Work to complete
Return the following lines and nothing else: the one holding "Where should I click to: Open the" and all those after it in the records below, unchanged, minus any pictures.

Entries shown

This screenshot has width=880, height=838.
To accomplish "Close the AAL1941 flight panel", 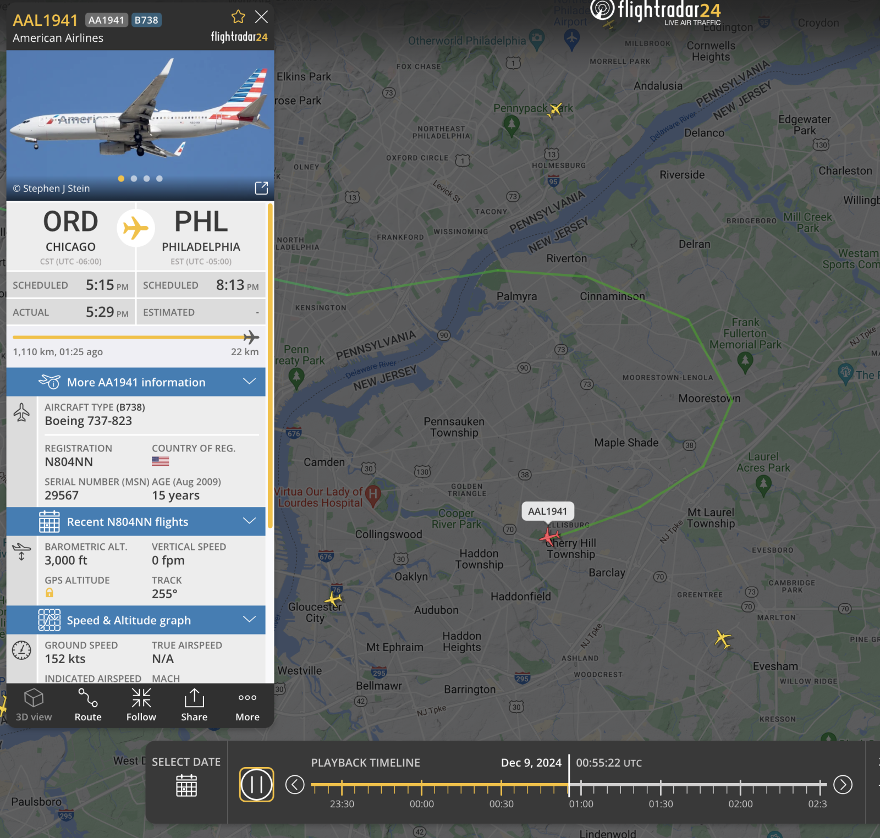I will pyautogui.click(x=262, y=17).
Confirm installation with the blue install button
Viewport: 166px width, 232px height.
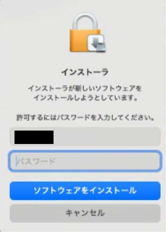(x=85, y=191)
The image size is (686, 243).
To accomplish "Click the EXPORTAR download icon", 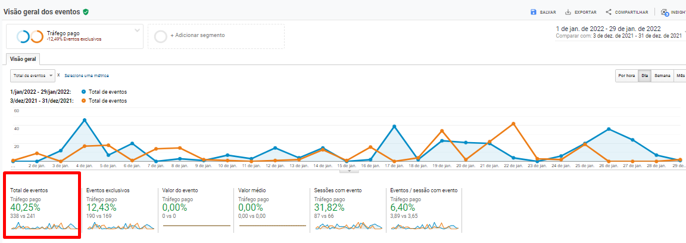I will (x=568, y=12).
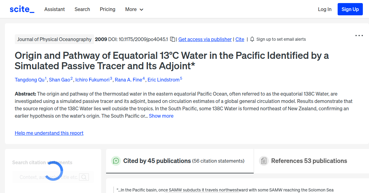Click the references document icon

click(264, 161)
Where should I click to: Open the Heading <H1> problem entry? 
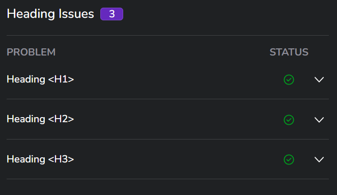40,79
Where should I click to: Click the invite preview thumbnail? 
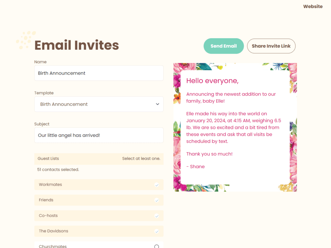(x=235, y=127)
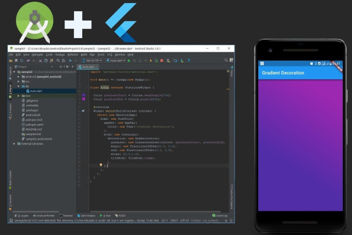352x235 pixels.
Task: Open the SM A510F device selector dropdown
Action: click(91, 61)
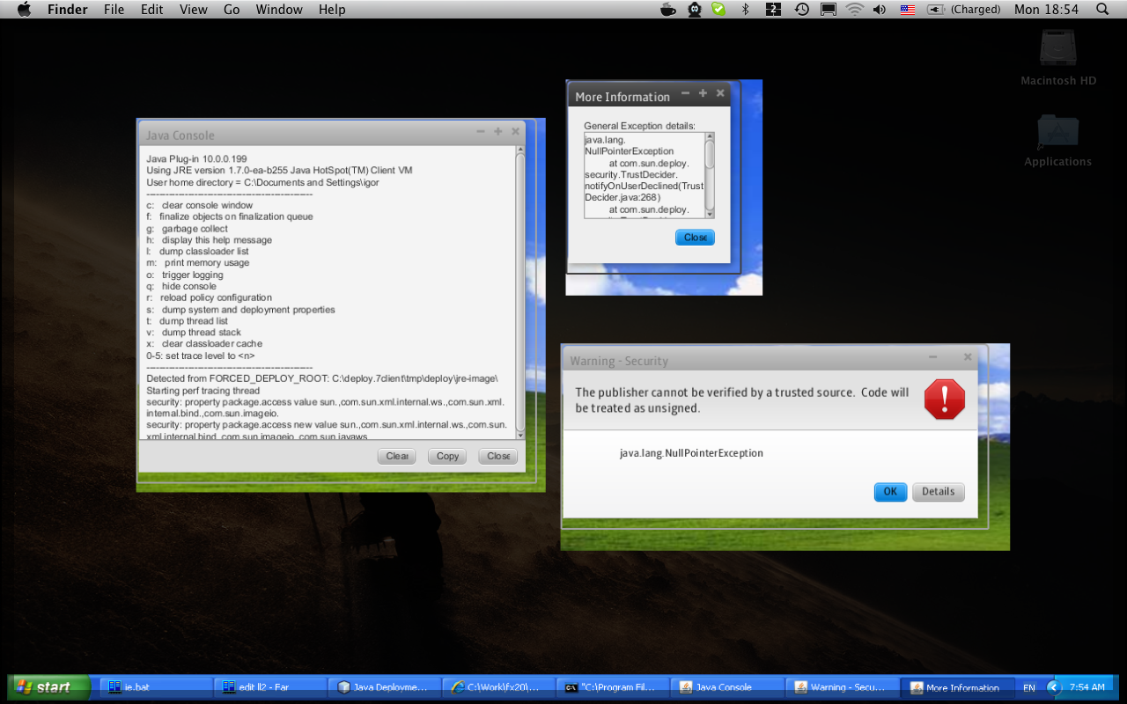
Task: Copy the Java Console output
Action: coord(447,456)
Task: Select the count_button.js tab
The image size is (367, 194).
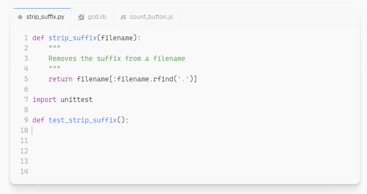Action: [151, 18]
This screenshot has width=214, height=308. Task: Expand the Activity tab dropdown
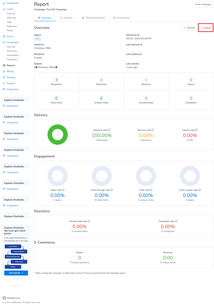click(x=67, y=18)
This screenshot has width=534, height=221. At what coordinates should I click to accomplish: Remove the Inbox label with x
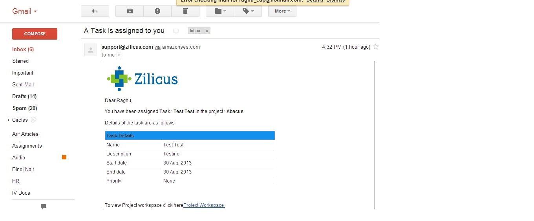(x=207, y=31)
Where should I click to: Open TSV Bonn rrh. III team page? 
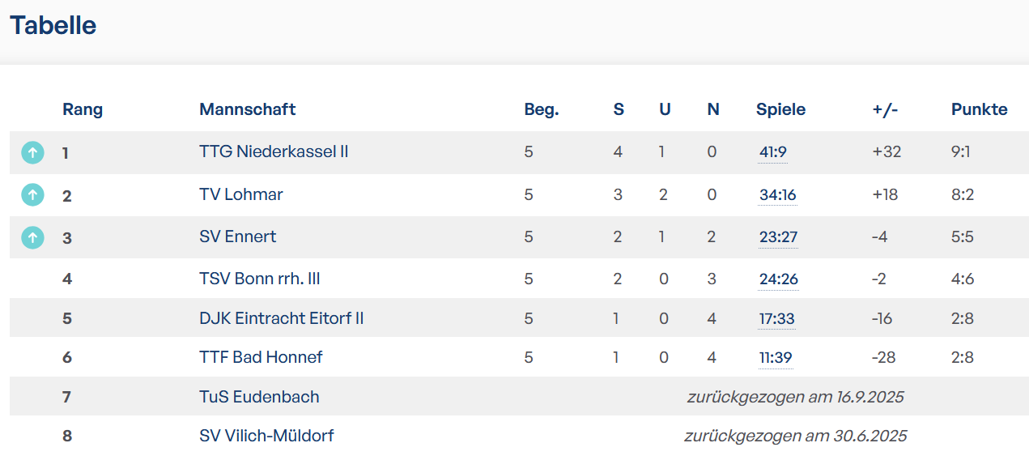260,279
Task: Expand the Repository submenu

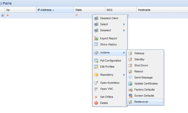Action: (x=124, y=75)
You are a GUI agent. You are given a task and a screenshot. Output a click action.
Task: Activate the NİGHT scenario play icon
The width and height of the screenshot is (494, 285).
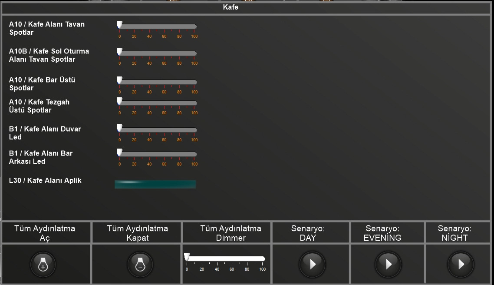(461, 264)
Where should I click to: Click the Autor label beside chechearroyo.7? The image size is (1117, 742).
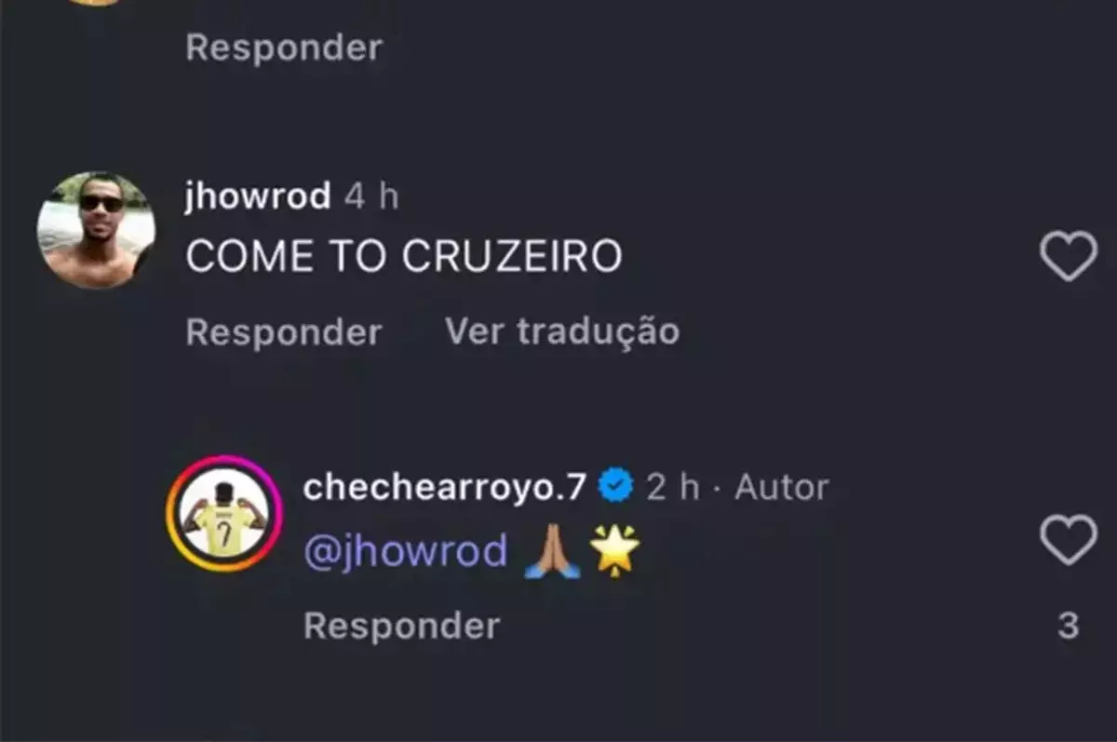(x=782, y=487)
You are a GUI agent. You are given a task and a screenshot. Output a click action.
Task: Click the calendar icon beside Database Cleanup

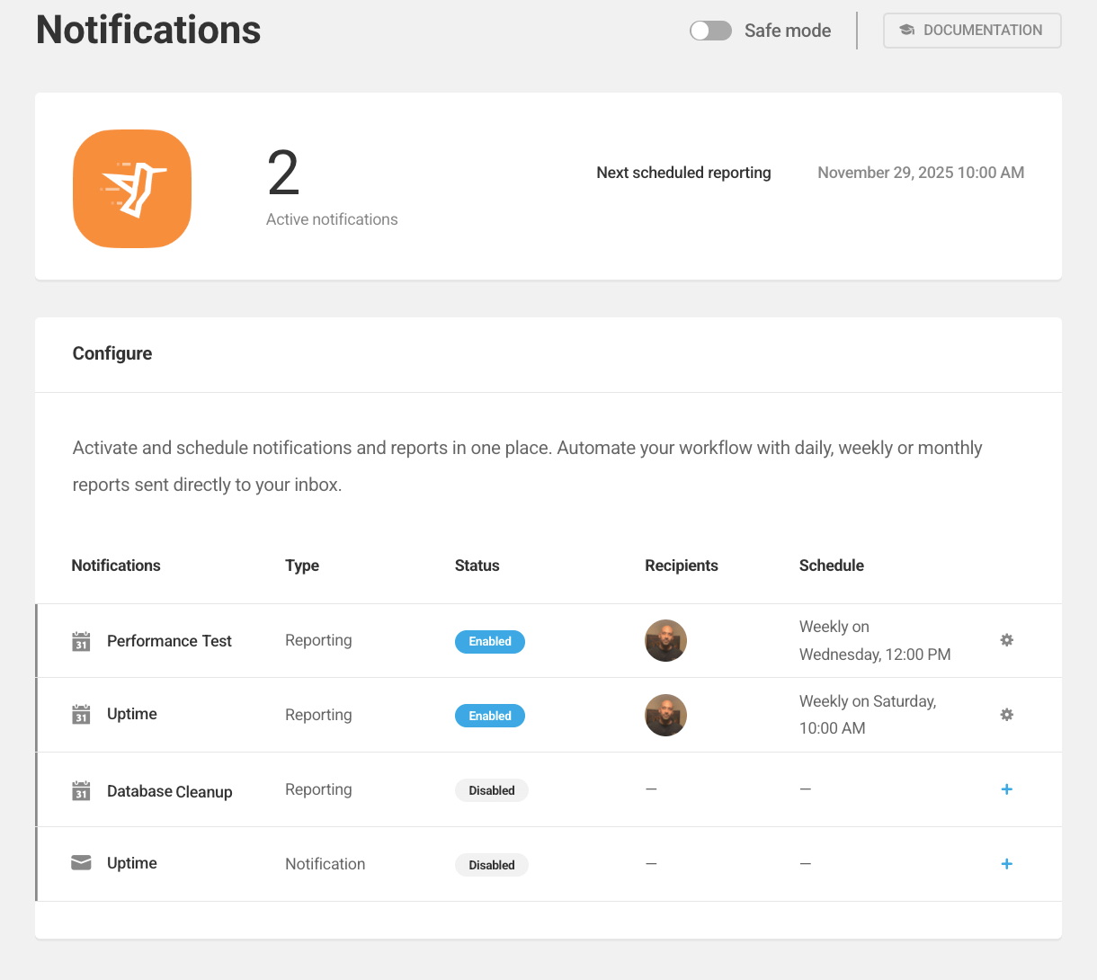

Answer to this task
Where should I click to: Open the Heading <H1> problem entry? 
40,79
Where should I click to: Click the invite preview thumbnail? 
(x=235, y=127)
352x235 pixels.
Task: Open the SM A510F device selector dropdown
Action: click(91, 61)
Task: Copy the Java Console output
Action: coord(447,456)
Task: Select the count_button.js tab
The image size is (367, 194).
Action: [151, 18]
This screenshot has width=214, height=308. Task: Expand the Activity tab dropdown
click(x=67, y=18)
This screenshot has width=534, height=221. At what coordinates should I click to accomplish: Remove the Inbox label with x
(x=207, y=31)
Where should I click to: Open TSV Bonn rrh. III team page? 
260,279
Task: Expand the Repository submenu

Action: (x=124, y=75)
You are a GUI agent. You are given a task and a screenshot. Output a click action.
Task: Activate the NİGHT scenario play icon
The width and height of the screenshot is (494, 285).
(461, 264)
Where should I click to: Click the Autor label beside chechearroyo.7? The image size is (1117, 742).
(x=782, y=487)
You are a GUI agent. You are given a task and a screenshot. Output a click action.
Task: Click the calendar icon beside Database Cleanup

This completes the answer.